Today we’re featuring a guest blog post by Jo Ellis who like many adults is utterly confused about her identity. She is part urbanist and town planner, part compulsive singer, and part elderly primigravida – a mummy-to-be at the age of 41.
I was a kidult in my thirties. My God! I excelled at it. As I’ve said before, I spent at least some of my time cracking up. When I wasn’t doing so, I put the same sort of boundless passion into singing and related activities; I somehow managed to employ the relatively well-behaved worlds of folk and choral music as vehicles for boozing and staying up late in strange places. (And I’d never been all that much of a wild child.)
Needless to say, I was a terrible employee. As well as the odd day wiped out by hangover, there were a great many bolshie fights with people further up the pile than me. This was at a time when most of my colleagues were either caring for their children, or for their elderly parents. But this just made me worse. They, I reasoned, had laudible and unselfish motives to be good and avoid getting into trouble; with no such responsibilities, I was as badly-behaved as I liked. I somehow managed to hang on to my job… until I packed it in.
I dressed out of charity shops, cooked scrappy meals from random things in the fridge, and consoled myself for their shortcomings with chocolate biscuits and wine. My constant prayer, if I’d had one, might have been the traditional supplication: “Oh, Lord, make me good…but not yet.”
After all this, what better way to rehabilitate myself (in my own eyes, at least) than to become a mum? To put myself, rather belatedly, in the next generation up, giving myself absolute responsibility for another person’s physical and emotional well-being? Wouldn’t I be a grown-up then? (And, hey, it’s an obvious manifestation of some adult pastimes.)
Perhaps it was when my mother was chasing me round a beach squealing “Come out of there, now!” that I realised it doesn’t necessarily work like that.

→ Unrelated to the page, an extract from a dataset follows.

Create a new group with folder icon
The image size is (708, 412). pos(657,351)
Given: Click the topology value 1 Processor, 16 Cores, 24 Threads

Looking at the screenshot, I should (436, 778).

It turns out that a woman in her first pregnancy is in a curious in-between stage, part child and part adult. She is, as I’ve said, welcomed into the fold of mothers with many open, practised arms, but in that context she is a novice and is treated as such. Second-hand cots and baby clothes come packaged in advice and travellers’ tales. She is cossetted, sometimes almost symbolically. Are you cold? Are you comfortable? I think it’s time you had a rest.
Am I complaining? Good Lord, no. Occasionally it can be irritating. There have been one or two social occasions where I’ve felt that I’ve been irrevocably relegated to the Women-and-Children corner and nobody is ever going to talk to me about anything interesting EVER AGAIN; and, being a chronological adult, I reserve the right to disobey any recommendation that I disagree with. However, to be honest, I like the attention, and it’s generally such a manifestation of love and positivity that it’d be churlish to grumble.
Besides, being treated as a child in an entirely positive way gives you carte blanche to enjoy behaving like a child. Sandcastles. Ice-cream. Silly games. The tendency to reject things because they’re “so babyish”, which we develop when we’re really still babies, is, it turns out, as limiting as the adolescent tendency to reject things because they’re not cool. It’s completely normal, and perhaps we need to do it, but it’s liberating to cast it off.
So to return to being chased round the beach. We were on a family holiday on the west coast of Scotland. My nieces had splashed into the sea, the previous day, grinning broadly as they immersed themselves in the bone-chilling waves. Out of bravado and a desire not to be outdone, I said I was going to do the same, and I put on my borrowed maternity tankini and waded out. Bloomin’ heck, it was cold.
I was up to my thighs when my mother started shouting “Come out of there, now! That’s far enough!”
“What’s the matter?” I said, wading back (I did intend to go back in).
“The sea’s FULL of jellyfish! Just look at them!” And she tried to seize my arm and pull me back out.
“They’re harmless!” I said, skittering away from her and giggling, “they’re moon jellyfish. It says so in the Spotter’s Guide to the Seashore.” I doubled back. She was too quick; she managed to grab hold of me and, to avoid a full-on wrestle, I had to let her literally push me back up the beach away from the terrifying depths with their nameless, threatening creatures, while the rest of the family laughed their heads off. It was much too cold to go in properly, anyway.
What, after all, is being childish? What is being a grown-up? One of the greatest things about growing older is that you realise how much you’re allowed to pick and choose the good bits from any situation you find yourself in.
So – yes, not having got there yet, I’m led to believe that mothers can’t re-adopt all childish tendencies. Utter irresponsibility, for example, and – well, I was going to say, “wetting yourself” but I’m also led to believe you don’t always get the choice. Never mind. However, maternity gives you the latitude to embrace the positive childish side that you didn’t think you were allowed any more: being silly, and finding delight and amusement in simple things; allowing yourself to accept other people’s care and love. Living in the moment, even though, as an adult, you know it’s transitory. Maybe, it turns out, in order to look after a child, you’ve got to learn how to enjoy being one yourself.